Fairchild, known on campus and by its members as "Fairkid", was a dining-only co-op that opened in 1977 in the basement of Fairchild Hall. Initially, student survey determined that students were interested in a healthier dining option, so Fairchild opened as an "all-natural" co-op. Overtime, it eventually became a vegan co-op. Until Spring of 2017, the co-op shared its space with Brown Bag Co-op, a grocery-store style co-op for students living in village or off-campus housing. Fairchild Co-op was closed during the COVID Pandemic. In its space, Oberlin College now operates Clarity Dining Hall, an allergen-free kitchen.

===Old Barrows===
Old Barrows, also known as Old B, was one of the earliest co-ops on Oberlin College's campus. Originally founded as a housing-only co-op, Old B eventually expanded and became the home of Brown Bag Co-op, a grocery-style co-op.

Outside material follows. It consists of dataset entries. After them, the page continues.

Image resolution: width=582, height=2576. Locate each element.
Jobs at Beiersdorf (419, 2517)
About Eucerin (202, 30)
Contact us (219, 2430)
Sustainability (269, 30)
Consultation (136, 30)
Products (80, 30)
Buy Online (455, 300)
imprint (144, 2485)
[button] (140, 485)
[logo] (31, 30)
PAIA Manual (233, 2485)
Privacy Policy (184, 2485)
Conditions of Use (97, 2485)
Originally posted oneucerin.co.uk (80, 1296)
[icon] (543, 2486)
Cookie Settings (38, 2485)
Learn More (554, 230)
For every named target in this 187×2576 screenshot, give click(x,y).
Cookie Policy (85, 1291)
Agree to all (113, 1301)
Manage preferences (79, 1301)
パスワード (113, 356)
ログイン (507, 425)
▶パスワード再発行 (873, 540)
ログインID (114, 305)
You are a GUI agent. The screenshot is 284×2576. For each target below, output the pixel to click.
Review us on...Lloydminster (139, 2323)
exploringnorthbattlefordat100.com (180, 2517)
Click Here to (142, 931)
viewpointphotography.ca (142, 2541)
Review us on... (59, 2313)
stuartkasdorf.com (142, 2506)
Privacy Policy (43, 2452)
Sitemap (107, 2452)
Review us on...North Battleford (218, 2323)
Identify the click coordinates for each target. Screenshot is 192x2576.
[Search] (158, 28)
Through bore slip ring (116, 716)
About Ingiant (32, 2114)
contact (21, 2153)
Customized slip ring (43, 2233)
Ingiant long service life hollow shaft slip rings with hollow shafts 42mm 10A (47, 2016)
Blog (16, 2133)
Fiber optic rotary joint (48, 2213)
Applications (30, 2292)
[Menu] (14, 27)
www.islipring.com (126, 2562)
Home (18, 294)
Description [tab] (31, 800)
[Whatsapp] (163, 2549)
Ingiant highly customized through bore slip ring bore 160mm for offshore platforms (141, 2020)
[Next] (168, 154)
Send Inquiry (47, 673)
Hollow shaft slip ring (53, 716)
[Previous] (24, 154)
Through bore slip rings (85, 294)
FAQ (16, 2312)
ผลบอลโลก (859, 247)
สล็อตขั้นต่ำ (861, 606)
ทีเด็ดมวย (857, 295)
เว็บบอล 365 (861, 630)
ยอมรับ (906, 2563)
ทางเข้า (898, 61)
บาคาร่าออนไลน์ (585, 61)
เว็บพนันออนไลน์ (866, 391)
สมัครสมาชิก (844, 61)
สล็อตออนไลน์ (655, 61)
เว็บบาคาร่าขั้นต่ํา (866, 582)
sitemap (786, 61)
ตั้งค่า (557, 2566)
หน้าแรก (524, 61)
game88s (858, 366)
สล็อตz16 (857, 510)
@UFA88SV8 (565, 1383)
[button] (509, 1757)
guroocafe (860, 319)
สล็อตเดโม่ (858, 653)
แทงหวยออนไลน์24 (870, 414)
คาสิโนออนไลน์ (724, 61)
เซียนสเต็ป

Old Barrows, similarly to Third World Co-op/Third World Social Justice Co-op, was operated as an identity-based housing co-op for women and trans people. Though OSCA has not rented Old B since the end of the pandemic, Oberlin College still operates the building as a women and trans* dorm through its identity-based housing program.

===Talcott Hall===
Talcott Hall was the home of Kosher-Halal Co-op. Through its intermittent relationship with KHC, OSCA occasionally operated the building's kitchen.